次のページでは、ハゼの木の紅葉についてご紹介!
ハゼの木の紅葉の時期
ハゼの木は秋に紅葉し、その美しさでも愛されてきました。紅葉の時期は一般的には11月中旬~12月初旬頃(北部九州の場合)です。春や夏でも少量ですが赤い葉が混ざることがあります。
ハゼの木の見分け方(似た木との違い)
ハゼの木と似ている「ヤマハゼ」、「ウルシ」、「ヤマウルシ」はいずれもウルシ科に属し、葉の形もよく似ています。葉の大きさや葉の縁のギザギザの有無、葉脈の入り方、表面がつるつるしているかどうかなどがポイントになりますが、実際に見分けるのはなかなか難しいようです。
ハゼの木を育ててみる
大きくも小さくも育てることができる
ハゼの木は庭木などとして大きく育てることもできますが、盆栽や苔玉で楽しむこともできます。育てる上でのポイントを簡単に解説されている動画をご紹介します。(添付)
ハゼの木を育てるための準備(盆栽・鉢植え)
①用土
ハゼの木は土を選びません。市販の園芸用土を用意します。
②置き場所
日当たりが良く風通しの良い場所に置きます。夏場は半日陰になる場所が望ましいです。
③水やり・肥料
水は春と秋は一日1回、夏は一日2回、冬は二日に1回くらいのペースで、表面の土が乾いていたらたっぷりあげましょう。肥料はほぼ必要としません。
④剪定
ハゼの木は成長が早く、放っておいても丈夫に育ちます。盆栽などで小さく育てるには、2~3月頃に芽のついた節目の上で剪定します。

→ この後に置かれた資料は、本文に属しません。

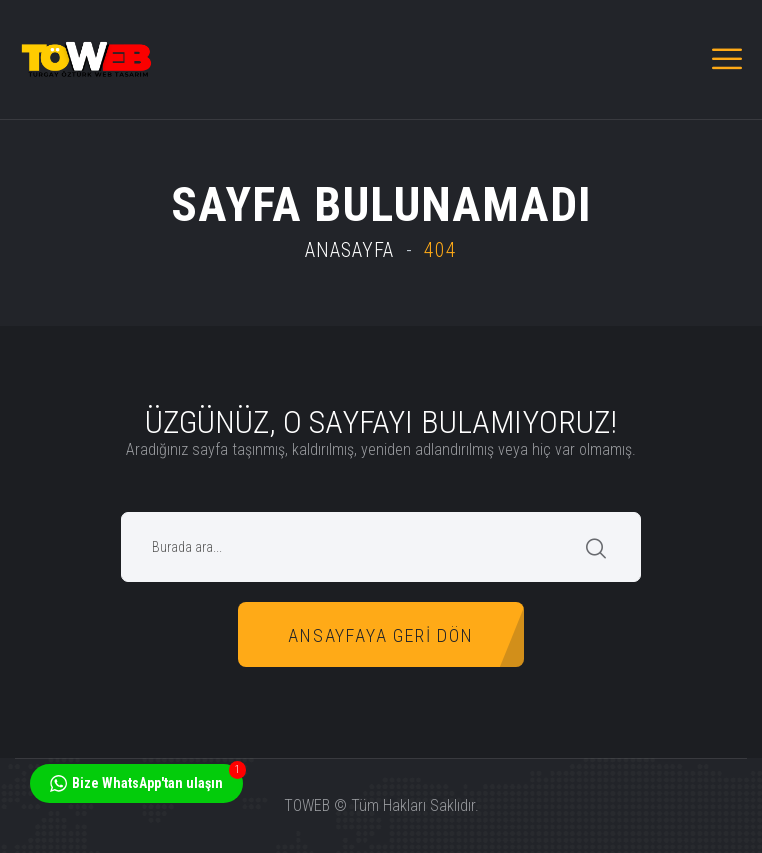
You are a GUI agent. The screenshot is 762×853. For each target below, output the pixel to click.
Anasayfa (349, 250)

剪定の1ヶ月前くらいに肥料を与えるとよいでしょう。もともと剪定を好まないため、大きく刈り込むと枯れる原因にもなりますので、樹形を整える程度でとどめるとよいです。
⑤害虫
害虫被害はほとんどないものの、しゃくとりむしが葉をかじることがあるようです。
ハゼの木を植える際の注意点
ハゼの木は丈夫な一方、庭植えで一度しっかり根付いてしまうと根絶が難しいともいわれます。鳥によって種が運ばれるので、植える予定ではない場所に根付くこともありますので、見つけ次第早めに取り除きましょう。
まとめ
和蝋燭の原料になり、解毒作用や止血効果もあるハゼの木。春や夏には瑞々しい緑に赤い葉がちらちら混ざる様子が、また秋には赤い葉が燃えるような美しい姿を見られ、葉がグラデーション状に緑色から赤い色に移り変わっていく様もまたとても綺麗で、どの季節もその時々の美しさがあります。盆栽や苔玉でも楽しめ、庭木にもなりますが、かぶれには十分に注意をして、作業の際は手袋をはめるなど対策を忘れないようにしたいものですね。